Agricultores cobram medidas urgentes para produção segura de alimentos
23/03/2020

A Confederação Nacional dos Trabalhadores Rurais Agricultores e Agricultoras Familiares (Contag) e a Frente Parlamentar da Agricultura Familiar divulgaram uma pauta de reivindicações com medida emergenciais sistêmicas para garantir a produção, com segurança, de alimentos mais saudáveis para a população. Dirigidas ao poder público como um todo, as medidas defendidas expressam a preocupação das entidades do campo, das florestas e das águas com a prevenção e o combate ao coronavírus e a defesa da vida.

“É imprescindível que o Congresso Nacional cancele, neste momento, qualquer debate e votação de reformas e de projetos de lei que visem a retirada de direitos da classe trabalhadora e dos setores mais vulneráveis. É hora de priorizar a agenda de investimentos públicos. Antes da disseminação da Covid-19, o Brasil já se encontrava em cenário de estagnação econômica, desmonte dos serviços públicos, com 12,4 milhões de desempregados, aumento da informalidade nas relações de trabalho e da pobreza”, destaca o documento.

Para a confederação e a frente parlamentar, a crise agravada pela pandemia do coronavírus também expôs os efeitos das medidas neoliberais implementadas pelo governo com a redução dos investimentos públicos, bem como a falta de estrutura e de leitos nos hospitais públicos para receber as pessoas doentes. “Os gráficos do monitoramento do avanço da Covid-19 comprovam que a velocidade da propagação da doença no Brasil é superior ao de países desenvolvidos, com investimentos maiores nas políticas públicas sociais”.

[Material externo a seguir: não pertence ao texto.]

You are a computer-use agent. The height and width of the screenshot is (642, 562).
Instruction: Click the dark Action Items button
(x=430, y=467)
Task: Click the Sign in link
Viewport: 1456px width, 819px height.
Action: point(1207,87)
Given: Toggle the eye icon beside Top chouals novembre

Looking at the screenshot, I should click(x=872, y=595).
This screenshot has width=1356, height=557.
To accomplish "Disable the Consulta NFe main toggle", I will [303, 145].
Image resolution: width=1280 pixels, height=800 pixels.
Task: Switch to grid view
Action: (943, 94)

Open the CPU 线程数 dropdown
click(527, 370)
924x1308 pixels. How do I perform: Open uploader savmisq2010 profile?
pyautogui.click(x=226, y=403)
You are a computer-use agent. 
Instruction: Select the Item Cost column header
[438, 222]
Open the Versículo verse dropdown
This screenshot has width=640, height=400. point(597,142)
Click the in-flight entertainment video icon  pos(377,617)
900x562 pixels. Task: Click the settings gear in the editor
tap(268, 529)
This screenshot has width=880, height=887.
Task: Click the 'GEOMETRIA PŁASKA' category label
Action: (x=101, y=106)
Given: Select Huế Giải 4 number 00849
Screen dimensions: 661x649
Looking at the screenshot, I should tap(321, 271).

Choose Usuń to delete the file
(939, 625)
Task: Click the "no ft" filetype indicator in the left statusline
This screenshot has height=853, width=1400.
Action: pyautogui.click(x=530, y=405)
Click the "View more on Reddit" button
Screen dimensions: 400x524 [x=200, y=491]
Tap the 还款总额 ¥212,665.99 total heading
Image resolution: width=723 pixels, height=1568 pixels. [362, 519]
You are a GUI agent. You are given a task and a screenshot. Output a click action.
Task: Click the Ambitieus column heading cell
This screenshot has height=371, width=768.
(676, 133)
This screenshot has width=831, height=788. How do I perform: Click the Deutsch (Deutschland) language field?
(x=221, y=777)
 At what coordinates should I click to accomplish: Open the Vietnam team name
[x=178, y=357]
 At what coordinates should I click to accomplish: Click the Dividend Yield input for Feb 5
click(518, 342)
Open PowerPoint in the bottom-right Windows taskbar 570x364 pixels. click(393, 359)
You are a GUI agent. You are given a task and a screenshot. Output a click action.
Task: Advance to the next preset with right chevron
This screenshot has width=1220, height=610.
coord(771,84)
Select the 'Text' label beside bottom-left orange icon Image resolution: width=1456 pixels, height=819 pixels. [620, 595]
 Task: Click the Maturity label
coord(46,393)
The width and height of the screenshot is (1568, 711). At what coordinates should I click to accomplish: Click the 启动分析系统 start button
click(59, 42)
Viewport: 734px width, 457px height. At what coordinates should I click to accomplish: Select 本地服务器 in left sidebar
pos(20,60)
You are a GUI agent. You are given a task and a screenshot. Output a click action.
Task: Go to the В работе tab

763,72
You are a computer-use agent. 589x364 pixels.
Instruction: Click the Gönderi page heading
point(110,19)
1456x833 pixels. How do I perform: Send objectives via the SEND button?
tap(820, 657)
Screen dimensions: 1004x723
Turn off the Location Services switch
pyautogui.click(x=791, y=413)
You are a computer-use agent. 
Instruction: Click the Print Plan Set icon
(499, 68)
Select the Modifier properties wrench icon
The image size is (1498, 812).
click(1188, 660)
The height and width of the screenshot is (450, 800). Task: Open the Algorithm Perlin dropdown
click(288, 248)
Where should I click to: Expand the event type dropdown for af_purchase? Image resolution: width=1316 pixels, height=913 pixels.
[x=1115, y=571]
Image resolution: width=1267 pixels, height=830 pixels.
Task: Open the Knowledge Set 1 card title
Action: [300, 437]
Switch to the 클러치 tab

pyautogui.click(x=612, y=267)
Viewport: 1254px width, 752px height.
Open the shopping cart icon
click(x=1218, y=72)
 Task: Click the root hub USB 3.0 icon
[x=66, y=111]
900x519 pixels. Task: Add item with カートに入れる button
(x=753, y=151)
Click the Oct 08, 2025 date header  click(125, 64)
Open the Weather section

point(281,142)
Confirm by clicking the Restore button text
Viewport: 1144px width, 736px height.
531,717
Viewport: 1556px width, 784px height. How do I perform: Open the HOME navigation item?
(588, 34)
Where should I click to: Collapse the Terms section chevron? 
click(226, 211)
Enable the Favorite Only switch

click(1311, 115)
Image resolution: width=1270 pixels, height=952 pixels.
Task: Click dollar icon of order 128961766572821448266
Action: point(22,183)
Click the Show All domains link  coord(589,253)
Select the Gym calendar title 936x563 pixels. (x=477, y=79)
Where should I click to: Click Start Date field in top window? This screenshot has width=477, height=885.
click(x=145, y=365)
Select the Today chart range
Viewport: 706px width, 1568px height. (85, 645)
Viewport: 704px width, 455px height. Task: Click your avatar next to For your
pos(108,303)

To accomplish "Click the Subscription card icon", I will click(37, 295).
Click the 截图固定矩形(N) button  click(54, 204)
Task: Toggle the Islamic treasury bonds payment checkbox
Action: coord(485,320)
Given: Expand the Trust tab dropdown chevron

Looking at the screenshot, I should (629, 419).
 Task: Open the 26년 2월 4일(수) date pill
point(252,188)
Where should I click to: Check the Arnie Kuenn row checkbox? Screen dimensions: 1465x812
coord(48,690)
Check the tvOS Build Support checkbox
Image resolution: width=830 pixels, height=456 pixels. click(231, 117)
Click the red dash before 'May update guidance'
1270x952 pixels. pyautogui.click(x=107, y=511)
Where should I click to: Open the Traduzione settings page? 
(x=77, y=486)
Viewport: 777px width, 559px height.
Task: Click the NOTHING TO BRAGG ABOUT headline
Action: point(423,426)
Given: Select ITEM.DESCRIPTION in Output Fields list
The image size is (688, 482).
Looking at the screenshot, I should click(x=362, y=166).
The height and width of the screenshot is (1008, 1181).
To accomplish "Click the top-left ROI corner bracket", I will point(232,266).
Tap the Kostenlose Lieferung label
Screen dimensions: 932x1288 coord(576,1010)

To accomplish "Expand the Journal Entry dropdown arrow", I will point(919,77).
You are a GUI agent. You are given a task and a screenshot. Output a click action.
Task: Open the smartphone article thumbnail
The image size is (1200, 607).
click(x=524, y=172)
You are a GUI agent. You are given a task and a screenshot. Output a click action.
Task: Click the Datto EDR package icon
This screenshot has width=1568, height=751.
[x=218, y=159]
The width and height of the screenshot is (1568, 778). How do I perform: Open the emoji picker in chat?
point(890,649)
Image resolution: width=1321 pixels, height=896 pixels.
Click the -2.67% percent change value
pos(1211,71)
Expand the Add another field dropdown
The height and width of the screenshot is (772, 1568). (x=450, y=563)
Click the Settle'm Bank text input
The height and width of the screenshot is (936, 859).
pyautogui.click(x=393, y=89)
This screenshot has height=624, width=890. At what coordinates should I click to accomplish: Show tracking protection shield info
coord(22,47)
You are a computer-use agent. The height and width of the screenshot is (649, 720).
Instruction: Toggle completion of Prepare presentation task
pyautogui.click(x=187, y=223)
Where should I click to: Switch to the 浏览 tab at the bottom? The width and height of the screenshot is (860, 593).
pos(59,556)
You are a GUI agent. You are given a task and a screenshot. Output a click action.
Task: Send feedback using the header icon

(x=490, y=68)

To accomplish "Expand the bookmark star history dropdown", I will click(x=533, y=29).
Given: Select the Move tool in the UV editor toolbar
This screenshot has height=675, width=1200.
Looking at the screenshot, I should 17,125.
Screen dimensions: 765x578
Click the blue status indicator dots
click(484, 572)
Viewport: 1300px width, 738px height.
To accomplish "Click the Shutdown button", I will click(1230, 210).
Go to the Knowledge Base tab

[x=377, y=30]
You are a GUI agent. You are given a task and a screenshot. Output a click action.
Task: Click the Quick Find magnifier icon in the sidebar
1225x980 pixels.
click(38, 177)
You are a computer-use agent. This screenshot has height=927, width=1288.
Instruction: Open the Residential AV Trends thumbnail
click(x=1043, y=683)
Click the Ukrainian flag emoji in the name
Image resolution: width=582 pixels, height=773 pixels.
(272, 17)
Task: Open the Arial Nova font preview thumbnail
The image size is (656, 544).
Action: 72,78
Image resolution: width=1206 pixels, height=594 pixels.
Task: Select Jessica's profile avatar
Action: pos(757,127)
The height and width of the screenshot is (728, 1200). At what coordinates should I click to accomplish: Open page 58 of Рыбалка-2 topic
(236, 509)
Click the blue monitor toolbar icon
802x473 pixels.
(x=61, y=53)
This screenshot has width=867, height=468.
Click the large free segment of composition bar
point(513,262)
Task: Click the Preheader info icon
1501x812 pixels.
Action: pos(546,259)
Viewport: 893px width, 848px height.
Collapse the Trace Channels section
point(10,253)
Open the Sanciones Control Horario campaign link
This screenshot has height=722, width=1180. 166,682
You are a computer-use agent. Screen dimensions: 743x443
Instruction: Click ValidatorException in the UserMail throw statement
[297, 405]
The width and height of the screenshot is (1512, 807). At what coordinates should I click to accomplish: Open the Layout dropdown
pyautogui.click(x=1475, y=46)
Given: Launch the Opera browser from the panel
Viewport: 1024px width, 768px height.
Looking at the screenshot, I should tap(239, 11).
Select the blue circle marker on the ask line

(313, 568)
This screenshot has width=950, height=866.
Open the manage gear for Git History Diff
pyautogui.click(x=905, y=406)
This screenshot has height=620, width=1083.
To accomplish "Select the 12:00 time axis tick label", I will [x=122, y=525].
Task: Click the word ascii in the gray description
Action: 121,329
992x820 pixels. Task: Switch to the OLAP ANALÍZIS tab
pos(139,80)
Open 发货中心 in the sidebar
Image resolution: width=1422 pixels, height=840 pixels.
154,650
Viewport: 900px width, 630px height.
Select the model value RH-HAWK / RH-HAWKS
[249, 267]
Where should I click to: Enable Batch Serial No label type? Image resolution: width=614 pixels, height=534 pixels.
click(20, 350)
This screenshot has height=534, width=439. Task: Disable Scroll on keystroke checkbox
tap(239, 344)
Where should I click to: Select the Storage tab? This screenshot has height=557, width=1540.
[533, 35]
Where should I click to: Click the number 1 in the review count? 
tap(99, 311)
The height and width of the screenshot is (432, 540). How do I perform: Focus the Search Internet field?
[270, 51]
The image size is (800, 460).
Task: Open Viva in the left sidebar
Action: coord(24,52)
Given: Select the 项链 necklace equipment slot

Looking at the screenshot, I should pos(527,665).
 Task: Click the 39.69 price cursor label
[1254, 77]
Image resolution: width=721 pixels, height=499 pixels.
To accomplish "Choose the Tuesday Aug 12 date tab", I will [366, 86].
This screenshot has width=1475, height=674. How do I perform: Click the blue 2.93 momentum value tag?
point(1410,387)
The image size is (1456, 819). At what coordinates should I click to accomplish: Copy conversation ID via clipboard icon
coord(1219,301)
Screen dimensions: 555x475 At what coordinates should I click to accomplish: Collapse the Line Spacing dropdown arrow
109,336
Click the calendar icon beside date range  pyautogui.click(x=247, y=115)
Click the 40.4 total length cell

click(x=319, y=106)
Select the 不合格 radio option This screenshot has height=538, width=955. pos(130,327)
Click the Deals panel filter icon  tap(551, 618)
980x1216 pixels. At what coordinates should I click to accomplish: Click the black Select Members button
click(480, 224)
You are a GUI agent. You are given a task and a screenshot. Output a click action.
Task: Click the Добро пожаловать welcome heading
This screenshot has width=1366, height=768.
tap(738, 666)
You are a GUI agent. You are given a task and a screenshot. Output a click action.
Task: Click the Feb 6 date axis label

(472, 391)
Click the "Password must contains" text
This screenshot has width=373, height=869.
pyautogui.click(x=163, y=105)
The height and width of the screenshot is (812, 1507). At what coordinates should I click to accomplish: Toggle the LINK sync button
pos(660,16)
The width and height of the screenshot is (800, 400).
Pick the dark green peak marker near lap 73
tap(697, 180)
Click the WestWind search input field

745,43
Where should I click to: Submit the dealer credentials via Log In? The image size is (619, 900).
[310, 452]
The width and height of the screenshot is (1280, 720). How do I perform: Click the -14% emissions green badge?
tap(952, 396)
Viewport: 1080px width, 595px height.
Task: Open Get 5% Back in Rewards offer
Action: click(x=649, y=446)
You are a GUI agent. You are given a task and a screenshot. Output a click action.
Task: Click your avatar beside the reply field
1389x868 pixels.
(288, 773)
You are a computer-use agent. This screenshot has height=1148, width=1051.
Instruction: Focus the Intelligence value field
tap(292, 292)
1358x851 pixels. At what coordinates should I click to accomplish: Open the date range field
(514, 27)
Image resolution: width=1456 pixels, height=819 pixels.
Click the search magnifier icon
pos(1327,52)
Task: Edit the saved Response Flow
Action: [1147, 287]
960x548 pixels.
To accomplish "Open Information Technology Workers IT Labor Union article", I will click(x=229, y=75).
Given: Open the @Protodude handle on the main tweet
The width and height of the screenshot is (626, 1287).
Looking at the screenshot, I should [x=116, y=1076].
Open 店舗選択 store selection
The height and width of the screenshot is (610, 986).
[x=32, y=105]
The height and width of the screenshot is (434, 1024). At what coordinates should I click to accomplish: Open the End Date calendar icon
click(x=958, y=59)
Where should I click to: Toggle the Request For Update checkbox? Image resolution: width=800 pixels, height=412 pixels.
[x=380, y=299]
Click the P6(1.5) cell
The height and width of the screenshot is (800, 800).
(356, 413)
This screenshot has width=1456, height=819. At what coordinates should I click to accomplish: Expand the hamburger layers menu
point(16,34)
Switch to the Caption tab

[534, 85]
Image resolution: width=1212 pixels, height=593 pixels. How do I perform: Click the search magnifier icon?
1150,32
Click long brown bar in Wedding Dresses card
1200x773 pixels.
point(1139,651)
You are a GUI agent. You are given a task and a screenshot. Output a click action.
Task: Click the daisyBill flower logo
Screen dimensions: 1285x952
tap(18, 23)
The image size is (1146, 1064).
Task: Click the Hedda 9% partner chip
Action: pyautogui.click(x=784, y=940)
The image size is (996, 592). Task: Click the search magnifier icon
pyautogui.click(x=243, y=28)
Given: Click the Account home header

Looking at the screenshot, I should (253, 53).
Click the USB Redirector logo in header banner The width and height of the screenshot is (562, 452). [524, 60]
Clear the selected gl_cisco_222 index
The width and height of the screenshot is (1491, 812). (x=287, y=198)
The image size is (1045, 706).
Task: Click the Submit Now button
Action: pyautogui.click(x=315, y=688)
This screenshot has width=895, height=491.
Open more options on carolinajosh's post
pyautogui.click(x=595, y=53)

Algumas das medidas reivindicativas são: Urgência do Supremo Tribunal Federal (STF) no julgamento da inconstitucionalidade da Emenda Constitucional nº 95, para suspender o teto dos gastos e, com isso, autorizar a retomada dos investimentos na saúde dos estados e municípios nesse momento de aumento da demanda por leitos e condições de atendimento às pessoas infectadas; e Prorrogar o vencimento do custeio custeio da agricultura familiar até 31/12/2020, e do investimento para seis (6) meses após o vencimento.